** Begin INFORMATION SUPPLIED **

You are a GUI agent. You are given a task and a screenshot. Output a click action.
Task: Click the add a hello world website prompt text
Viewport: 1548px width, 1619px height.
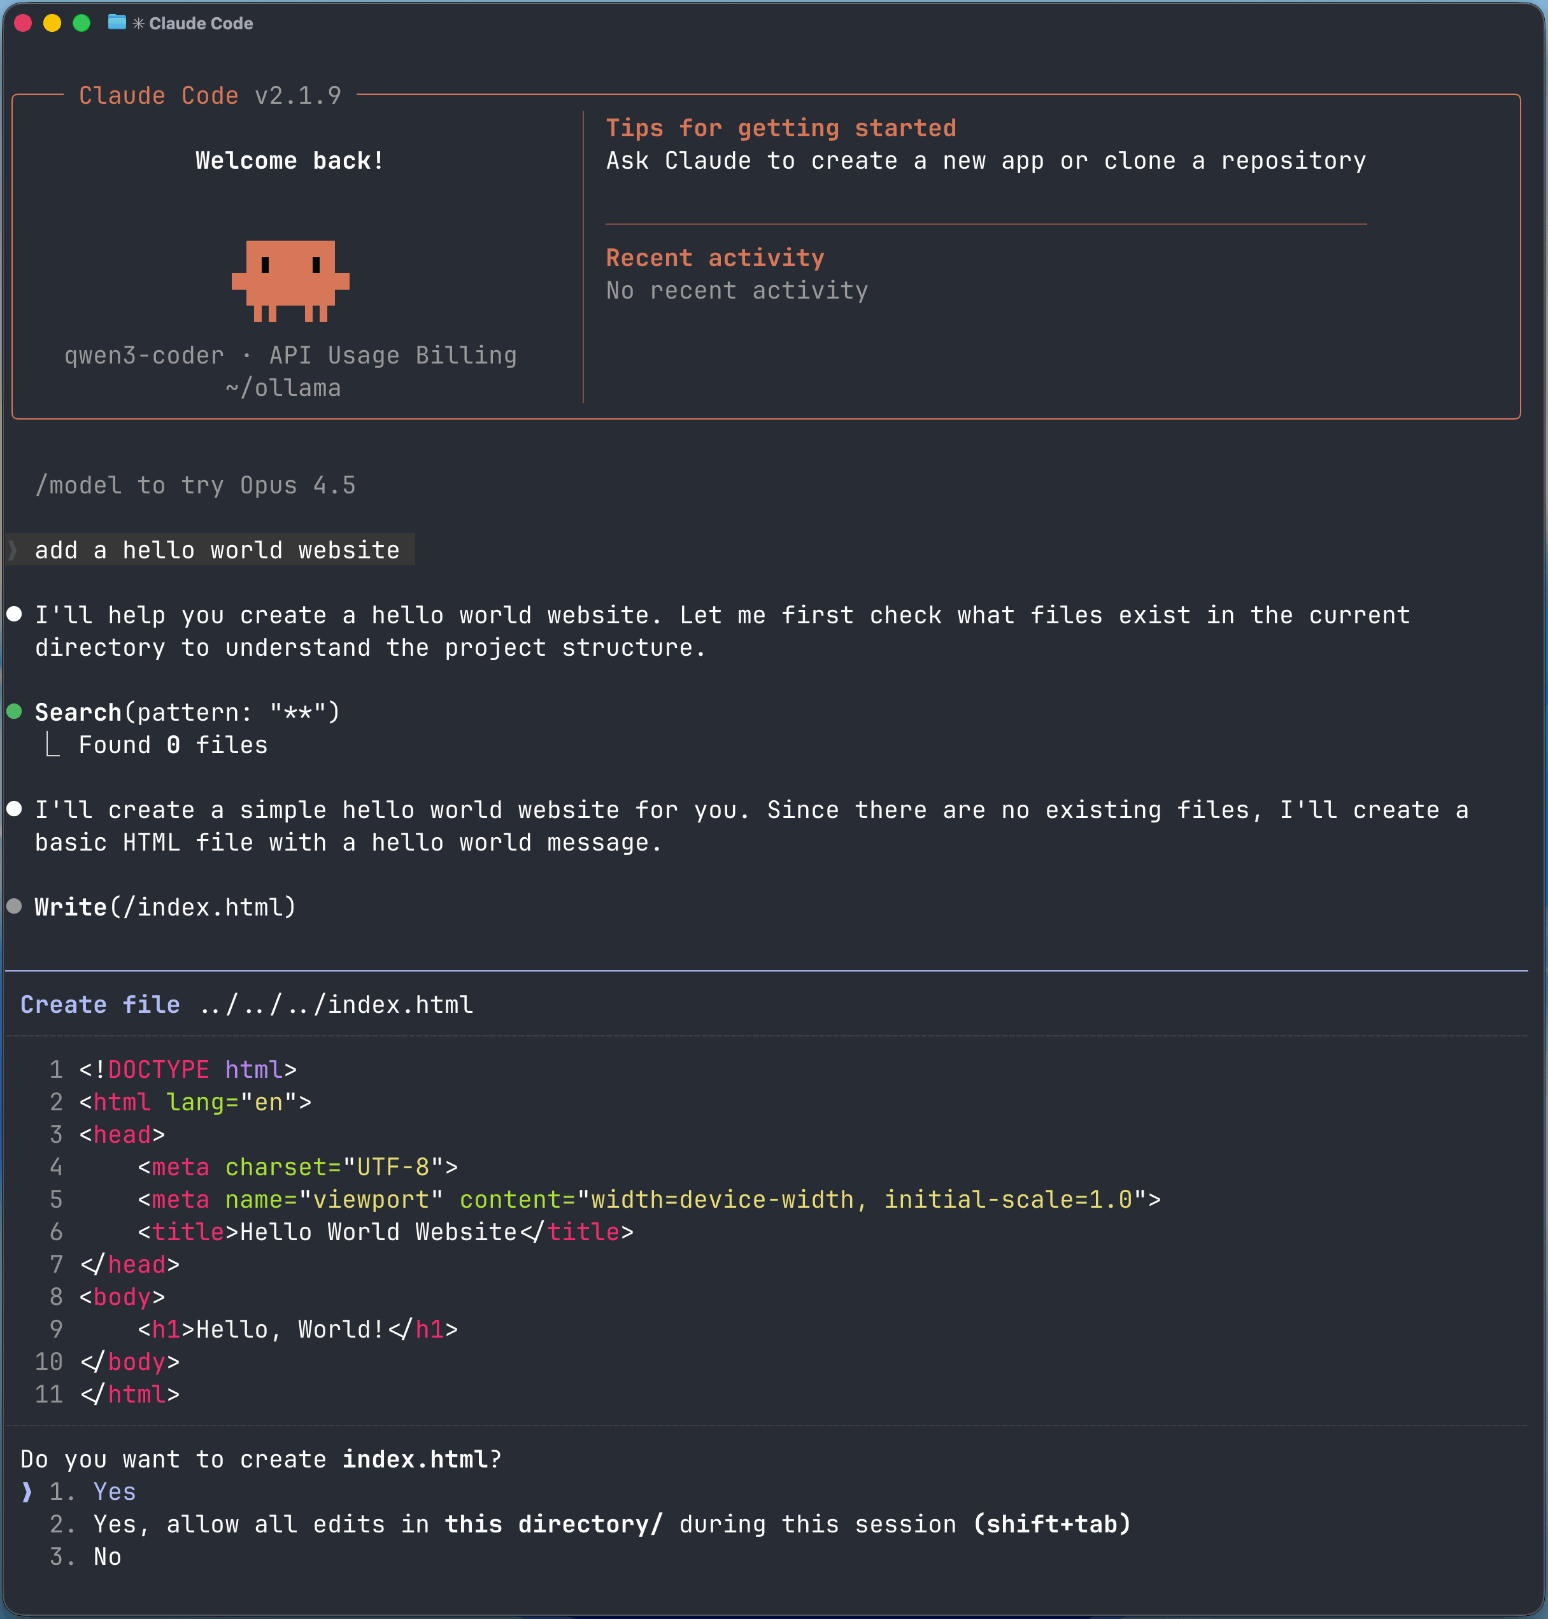click(x=216, y=550)
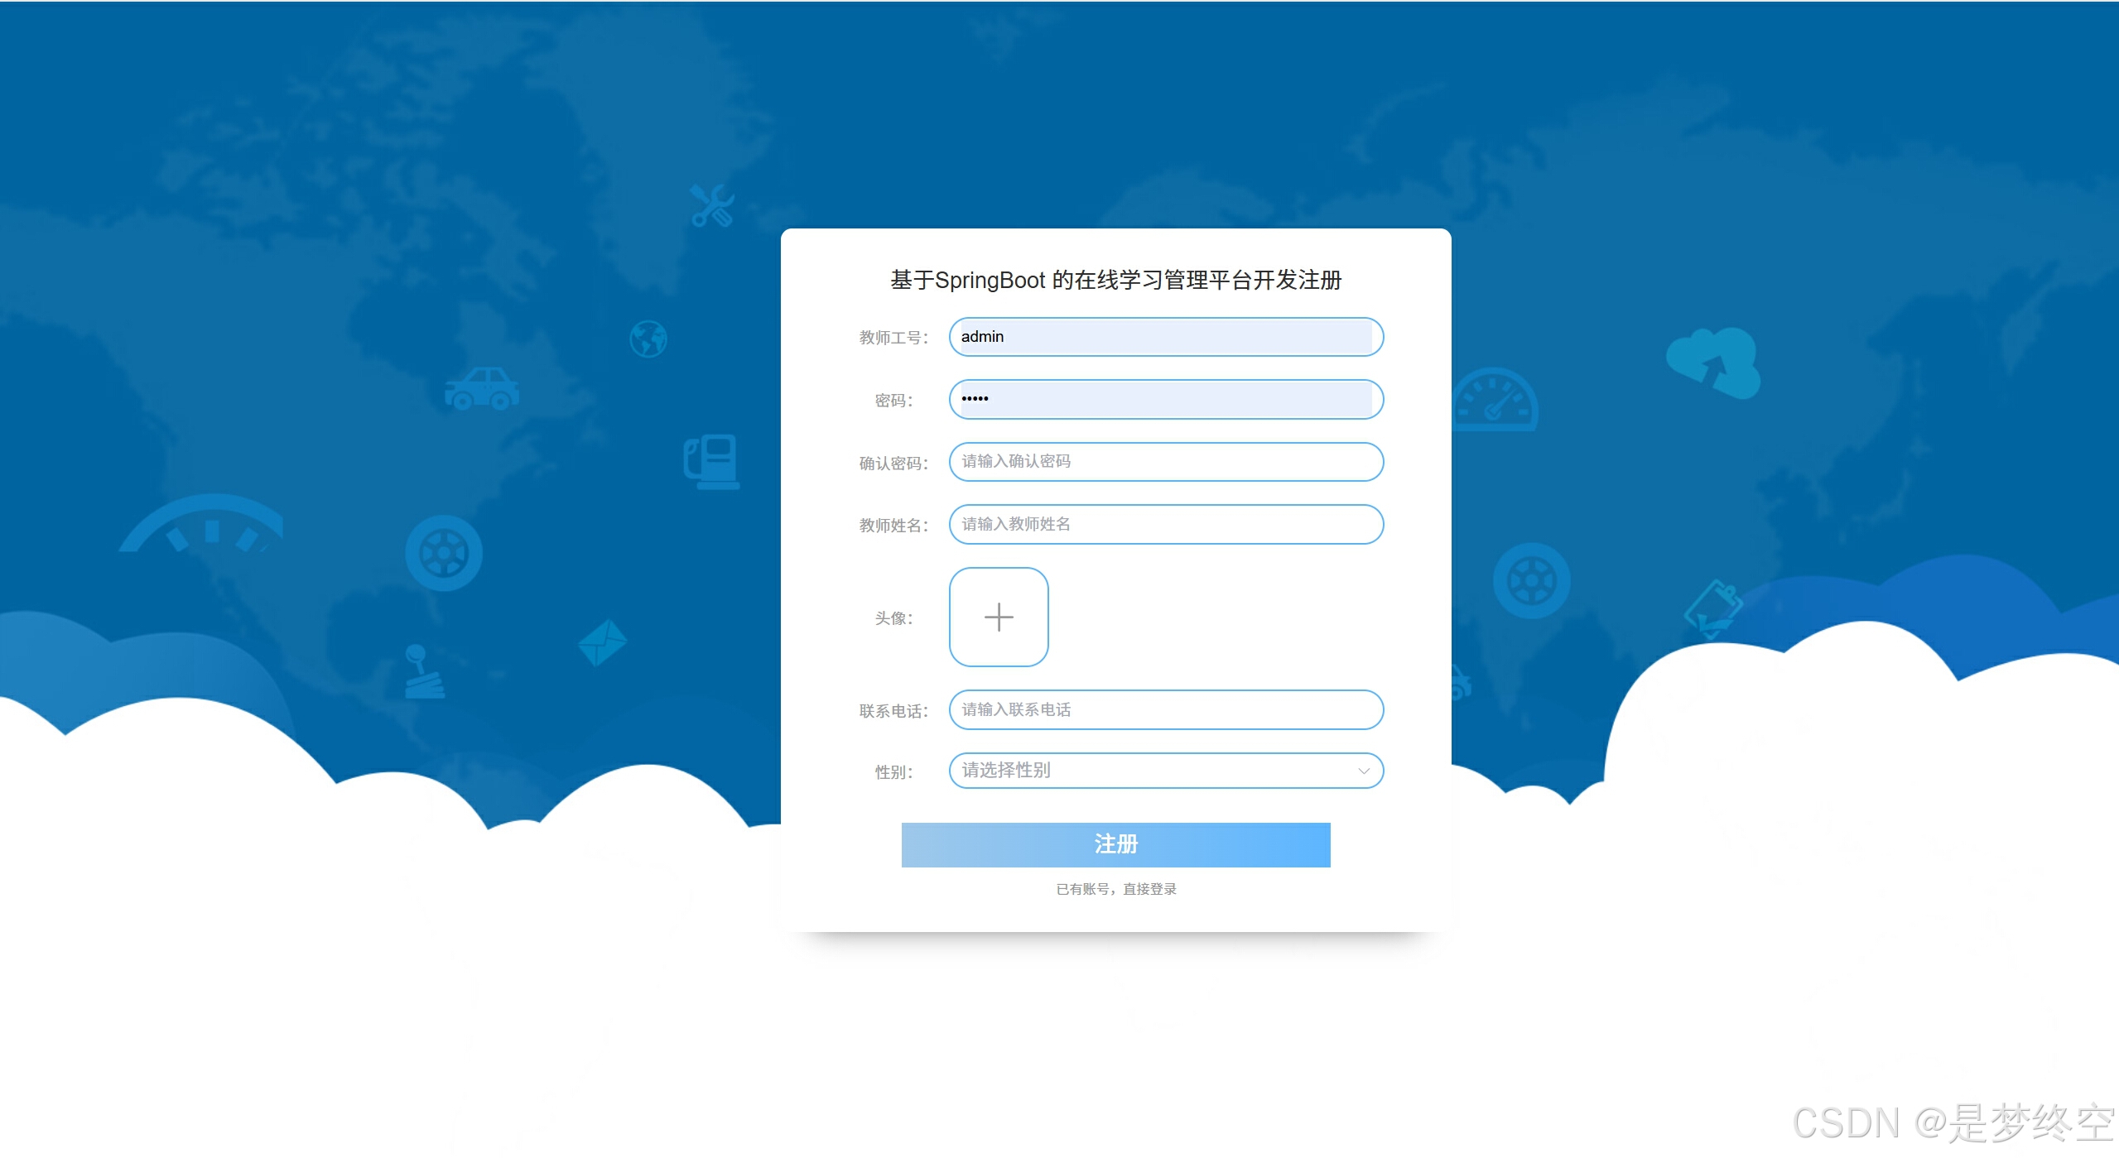This screenshot has height=1158, width=2119.
Task: Click the car icon in background
Action: (x=482, y=388)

** End INFORMATION SUPPLIED **

◆ PROBLEM REQUIREMENTS
Copy the rows above word for word, leaving out the pictures.

◆ RESPONSE
You are a GUI agent. You are given a task and a screenshot. Output a click action.
Task: Click the add a hello world website prompt text
Viewport: 1548px width, 1619px height.
click(x=216, y=550)
This screenshot has height=1158, width=2119.
Task: Click the car icon in background
Action: (x=482, y=388)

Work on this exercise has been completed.